もちろん、そういうフレームは、人の場合、おそらく経験によって構造が強くなり、複雑になるのだろう。最初は、箱がいくつかある程度か。いや、小箱すらないかもしれない。
で、考えていたのは、ギリギリ、ツーン、しかしか、という歯科治療の音のなかで、昨日、なぜ大人になると外国語の発音がネイティブに近づけないのか、その理由の仮説がおもしろかったわけだ。
ミンスキー先生が申されるには、大人と幼児との会話にあって、大人が幼児の言語を真似しすぎると、大人も幼児も、上等な大人言語世界を学ぶ必要性をなくし、いわゆる退化するから、進化の過程で、少年少女期にスイッチが入って、母国語の基本発音を把握したなら、後は不用意に他の言語を真似できないようにするためだ、とのことだった。
もちろん心理学者や、言語学者は、このモデルを否定するかもしれない。
だが、ここに人工知能における「心の社会」モデルをつくることの重要性や、難しさがある。
極端に余が解説するならば、(つまりミンスキー先生や人工知能世界のお墨付きはない)、人工知能は、生物としての人の脳内構造をそっくり真似しなくてもよいわけである。
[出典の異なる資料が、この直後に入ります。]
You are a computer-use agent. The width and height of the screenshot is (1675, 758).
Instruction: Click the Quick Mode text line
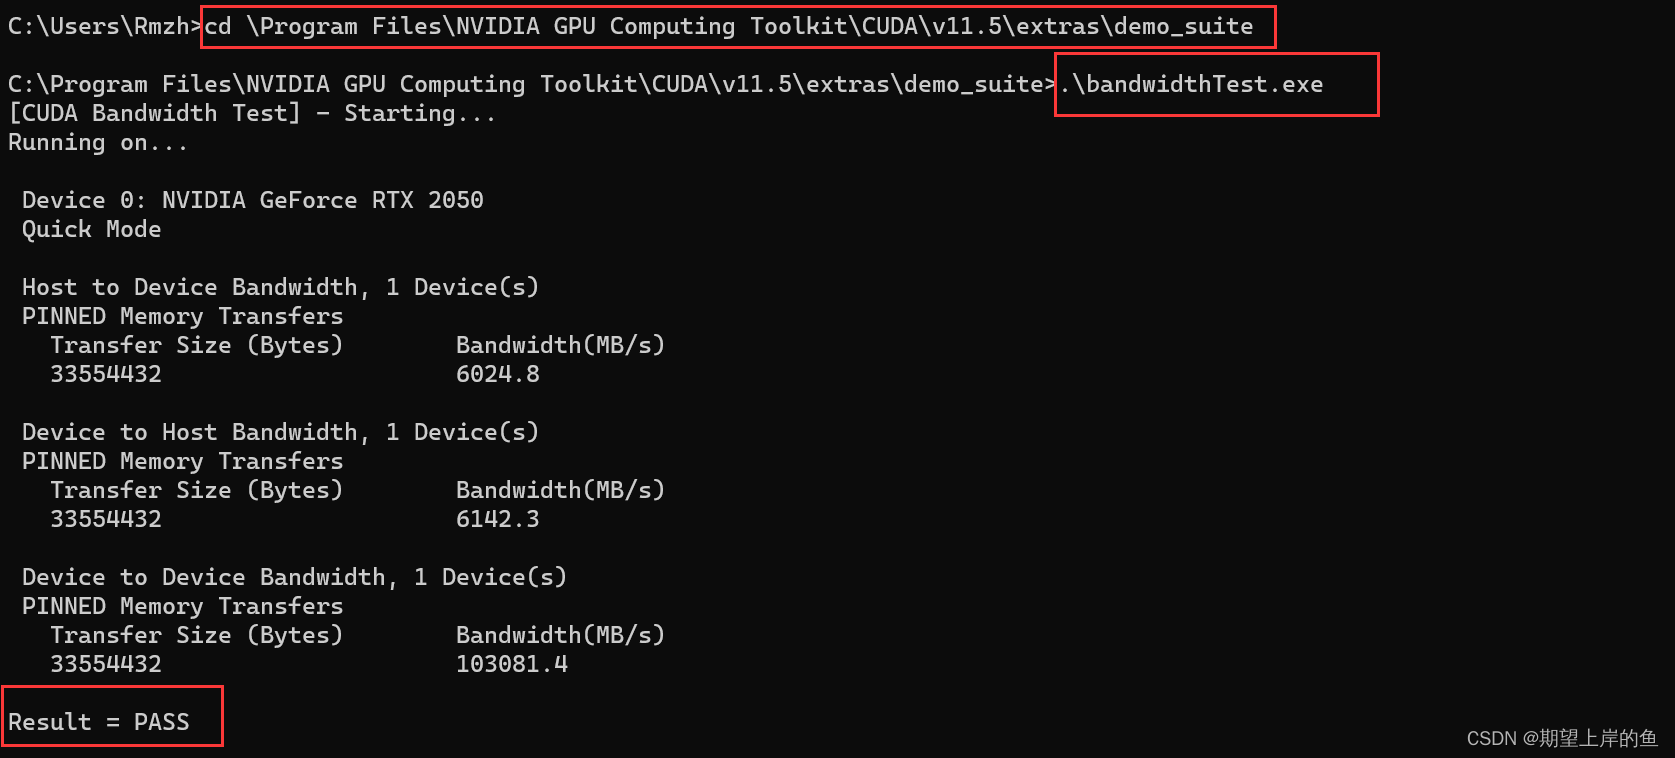pyautogui.click(x=92, y=229)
たまたま人間は言語を獲得した。その獲得の方法は実験や探求で、遠い将来には明確になるかもしれないが、まったく人間と同じ方法論で人工知能をつくる必要はないとも言える。
すなわち、ミンスキー先生の脳に、知識のモデルが表現できたなら、それはそれで新しい脳モデルと考えればよいわけなのだ。進化の道筋は、一つではない。もしかしたら、ミンスキー先生流の脳を持った生物の進化もありえる。
と、考えていたら、治療が終わった。
歯科名医については、また後日。
さて、鍵かけて、研究読書しましょう。電話も外して。息もとめて~。